別次元に踏み出した“プレミアム2K”テレビ「REGZA Z8」--麻倉怜士氏レビュー - (page 3)

麻倉怜士 文:大谷隆之2013年11月26日 11時00分

REGZA史上トップレベルを誇る“サウンド”

  • ラビリンスバスレフ型BOXを採用したスピーカ部

 テレビの音質については、私はこれまで何度も苦言を呈してきた。映像コンテンツの感動は、一般の人が想像するよりはるかに多く、実はサウンドに左右される。だが、昨今の家電メーカーは薄型化にこだわりすぎ、テレビスピーカを蔑ろにしている、と。その意味で今回Z8シリーズは、健闘していると言えるだろう。理想を言えばきりがないが、今までのREGZAでは得られなかったサウンドに仕上がっている。

 サウンドに触れてすぐ気付くのは、全体的な音圧やエネルギー感が前モデルよりパワーアップしていることだ。とりわけ低音の伸びが良くなった。狭いスペース内でも迷路のような構造で低域を増強できる「ラビリンスバスレフ型BOX」など新しい工夫も盛り込まれているが、同時にアンプやユニットなど基本的なパーツを1つひとつ見直して、全体のパワーアップを図った効果であろう。

 スピーカの音圧が上がったのは、絵づくりでメタファーすると輝度アップしているのと同義だ。音作りのリソースが増えたことで、表現力が豊かになってくる。実際Z8の音は比較的自然な仕上がりになった。低音もあまり薄くなく、人の声も明瞭に聞きとれる。このように、まず全体的なポテンシャルを上げておき、その上で個別の機能を高めていくやり方は、今回の絵づくりのアプローチにも通じている。帯域の狭さからくるストレスが薄れたことを評価したい。

テレビの価値を100倍にする全録「タイムシフトマシン」

  • 専門性の高いチャンネルの全録再生時に便利な「ざんまいプレイプラス1」

 ここまで画質・音質にフォーカスして検証してきたが、Z8の魅力はそれだけではない。例えば、地デジ最大6チャンネル、80時間分(※1)まるごと録画できる「タイムシフトマシン」。「Z」シリーズの看板ともいえる、いわゆる“全録”機能だ。

 私自身もユーザーだが、この便利さ、快適さは一度使ってしまうと手放せない。わざわざ録画予約をしなくても、3日以内の番組はいつでも再生できるし、リモコンの「始めにジャンプ」ボタンを押せば、点けたとき放送している番組を冒頭から見られるのはとても便利だ。夜10時20分の帰宅ならテレビ朝日の「報道ステーション」がボタン1つですぐ映し出される。これはものすごく良い。
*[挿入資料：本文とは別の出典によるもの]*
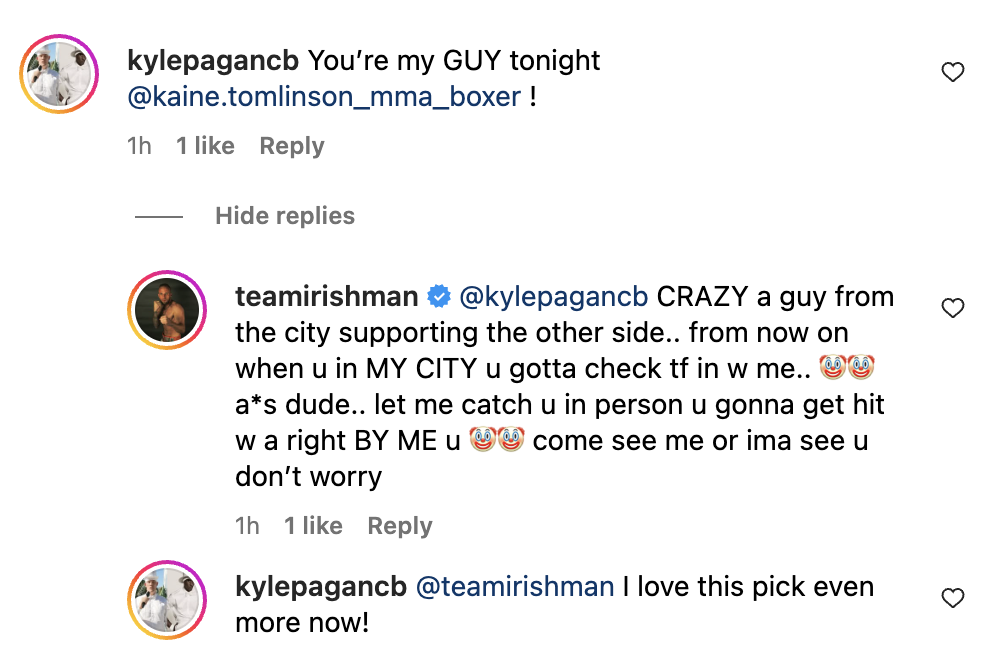The image size is (988, 650).
Task: Click kylepagancb's avatar on the bottom reply
Action: coord(166,599)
 東芝が「CELL REGZA」の時代から提案してきた機能だが、私はテレビの価値が100倍は違ってくると思う。「タイムシフトマシン」に録画された番組からユーザー好みのコンテンツを自動で薦めてくれる「ざんまいプレイ」と組み合わせれば、使い勝手はもっと広がる。これは実感だ。
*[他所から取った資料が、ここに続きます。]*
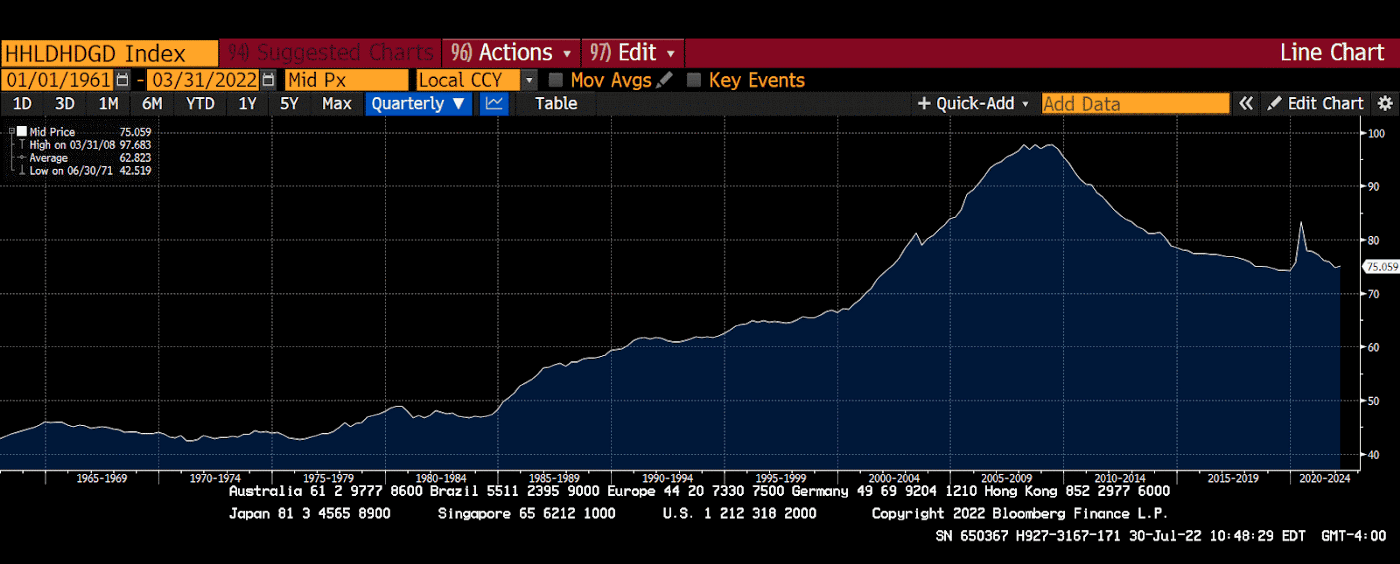Switch to the Table view
The width and height of the screenshot is (1400, 564).
click(x=556, y=103)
 さらに今回Z8では、地デジ6チャンネルに加えてBS・110度CS放送からも1チャンネル、合計7チャンネルをまるごと録画できる(※2)ようになった。BS・CSには趣味性の高いコンテンツが多いので、チャンネル拡張はユーザーにとってメリットが大きい。7チャンネルすべて地上デジタルに当てることも可能。例えば、これまでNHKの「Eテレ」を外していた人にとっては、選択肢が広がるはずだ。ちなみにCSの専門チャンネルを観ているときに「ざんまいプレイ」ボタンを押すと、例えばスポーツ専門チャンネルの場合なら「野球/サッカー/ゴルフ…」などとそのジャンル内がさらに細分化され、探したい番組に簡単に辿りつける。こういうかゆいところに手が届く商品企画も、いかにもREGZAらしい。
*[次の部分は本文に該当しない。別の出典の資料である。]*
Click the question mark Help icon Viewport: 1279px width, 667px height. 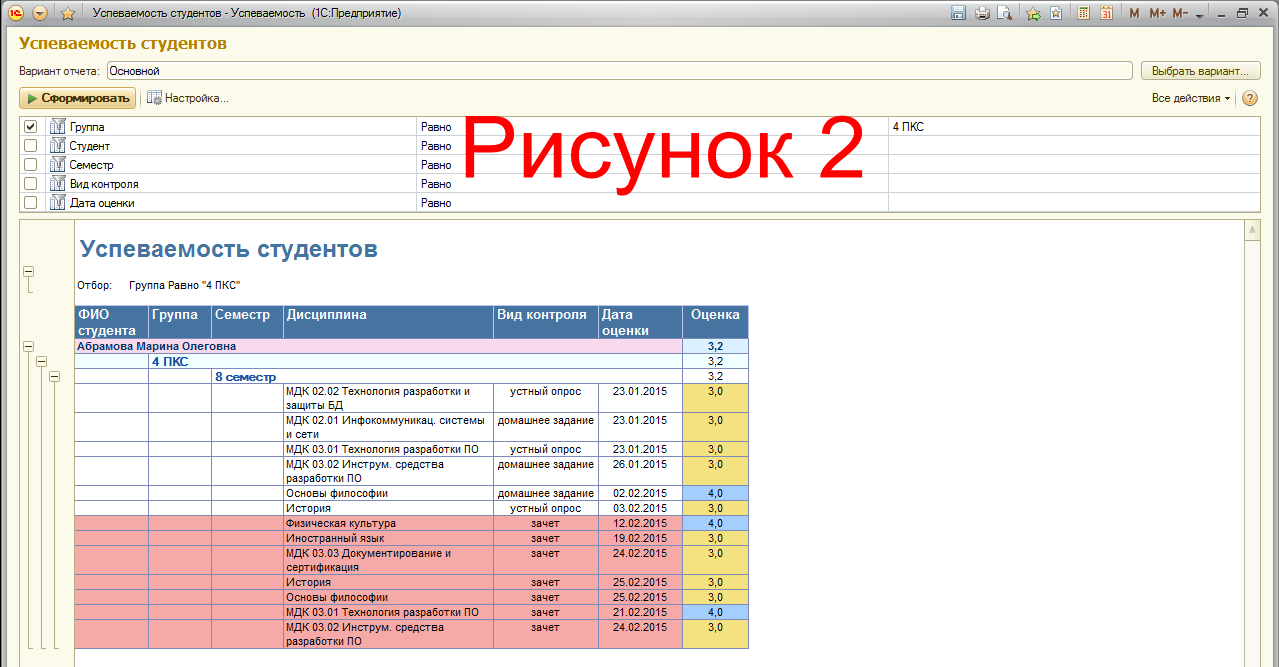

 高画質と便利な使い勝手。2つを両立させることで、これまで「REGZA」は新しいテレビ体験を提案してきた。最新のZ8シリーズは、今までのREGZA以上の“価値”をもたらしてくれる。。Z8シリーズは、フルHDとしてハイエンドモデルだが、次回はこのテクノロジを4K×2Kテレビにぜひ入れて欲しい。

※1:タイムシフトマシン対応USB HDD「THD-450T1」使用の場合。
※2:タイムシフトマシン対応USB HDD(別売)に加え、USBハブとタイムシフトプラス1用USB HDD(いずれも別売)が必要。